**Data records:**
=-=-=-=-=

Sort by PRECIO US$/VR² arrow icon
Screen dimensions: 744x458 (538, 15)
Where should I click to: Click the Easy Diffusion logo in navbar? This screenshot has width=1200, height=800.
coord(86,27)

=-=-=-=-=

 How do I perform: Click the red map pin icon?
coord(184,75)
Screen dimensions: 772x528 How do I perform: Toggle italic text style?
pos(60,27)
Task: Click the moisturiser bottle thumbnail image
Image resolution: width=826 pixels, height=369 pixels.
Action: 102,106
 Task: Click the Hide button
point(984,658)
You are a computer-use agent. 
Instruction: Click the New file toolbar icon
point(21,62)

=-=-=-=-=

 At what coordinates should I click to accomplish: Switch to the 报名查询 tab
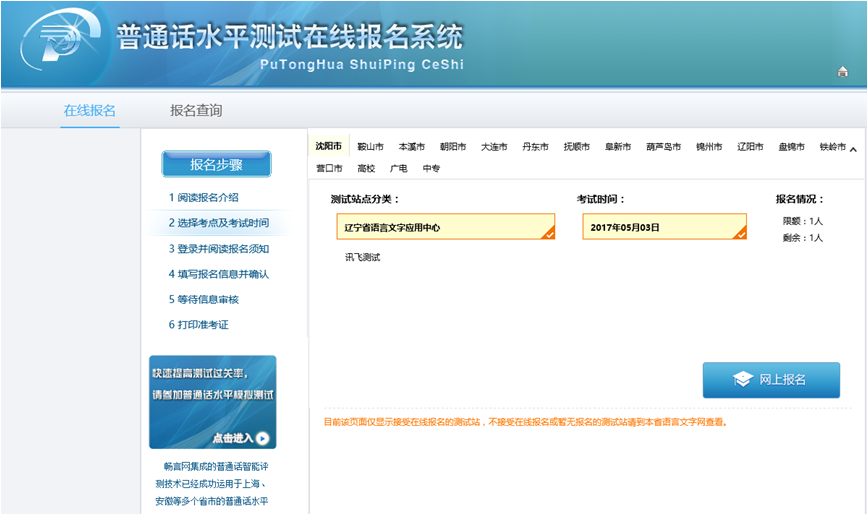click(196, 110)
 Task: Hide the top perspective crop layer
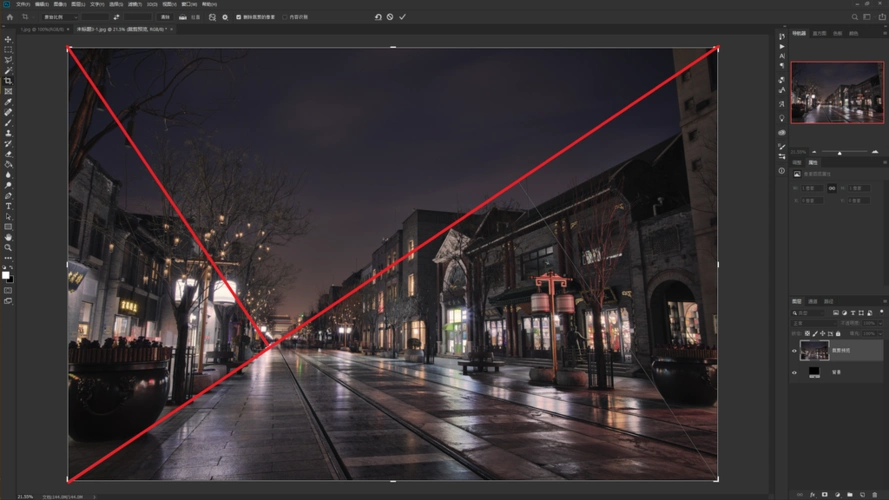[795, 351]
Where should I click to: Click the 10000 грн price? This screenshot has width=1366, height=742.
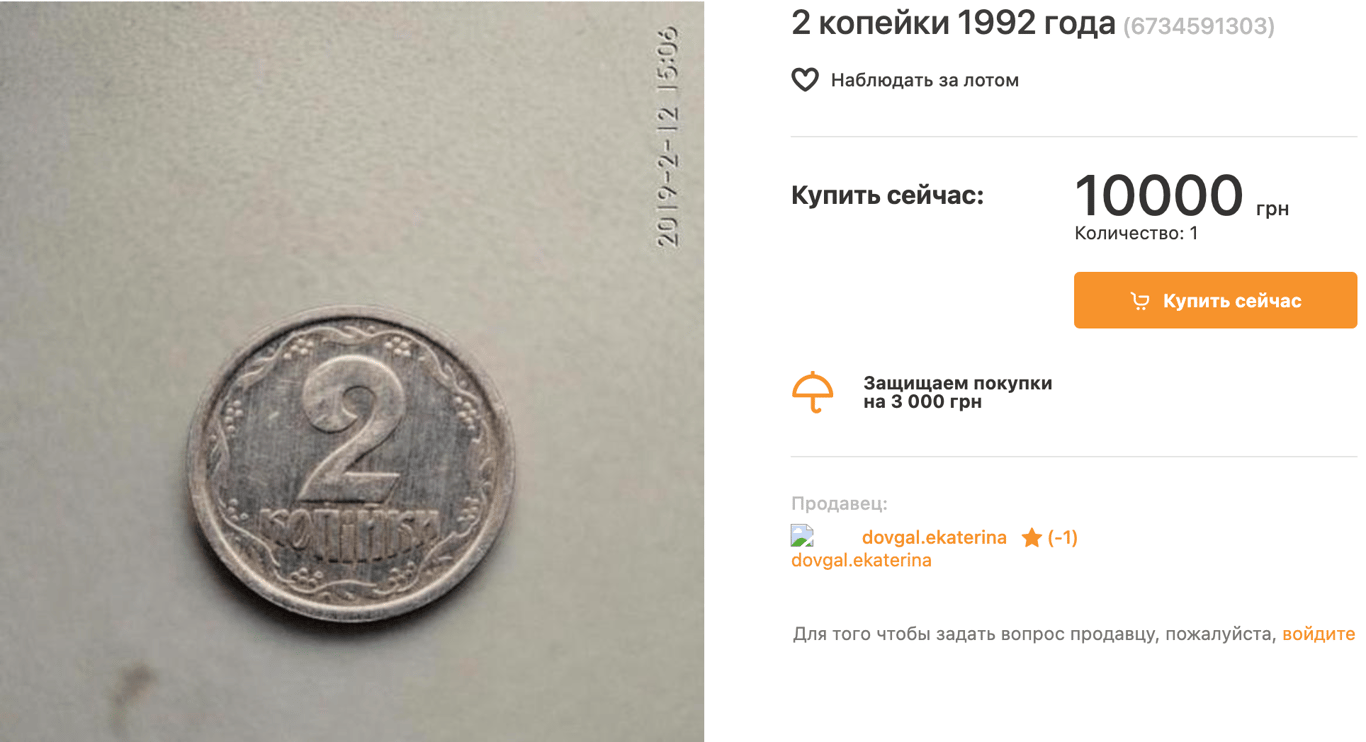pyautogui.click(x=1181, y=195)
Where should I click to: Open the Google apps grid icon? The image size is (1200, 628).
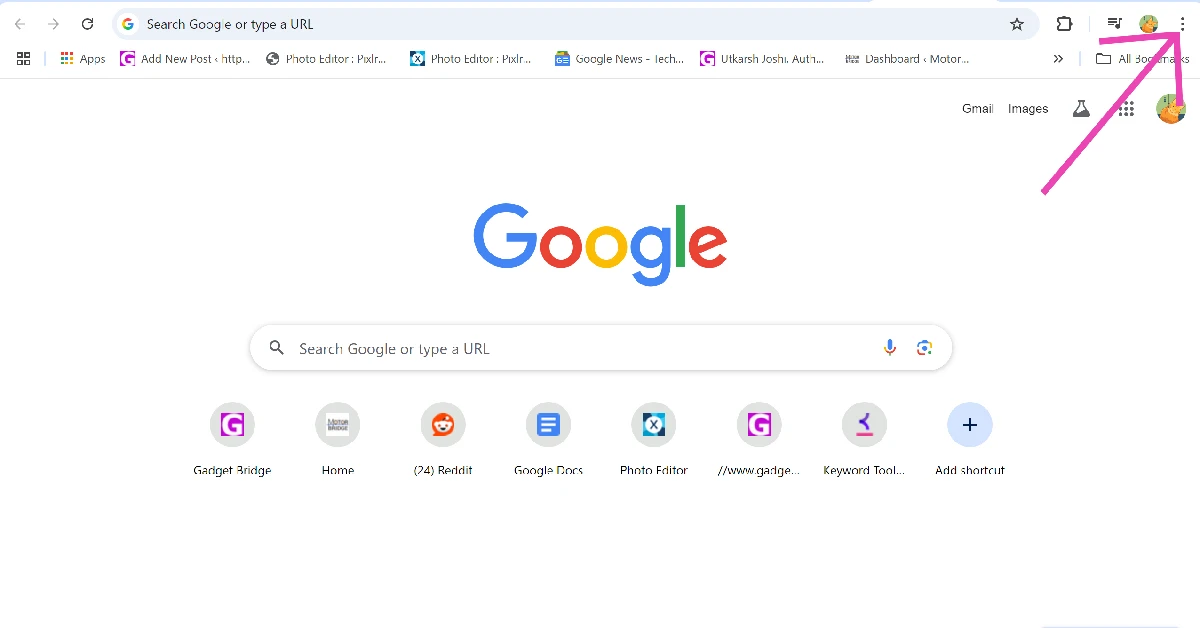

=-=-=-=-=

**What is expected:** Write down exactly what the lines above say, from the line holding "Where should I click to: Click the 10000" through the line holding "Where should I click to: Open", and nothing more. Do not copy the pictures.

**Solution for this exercise:**
Where should I click to: Click the 10000 грн price? This screenshot has width=1366, height=742.
pyautogui.click(x=1181, y=195)
Where should I click to: Open the Google apps grid icon? The image size is (1200, 628).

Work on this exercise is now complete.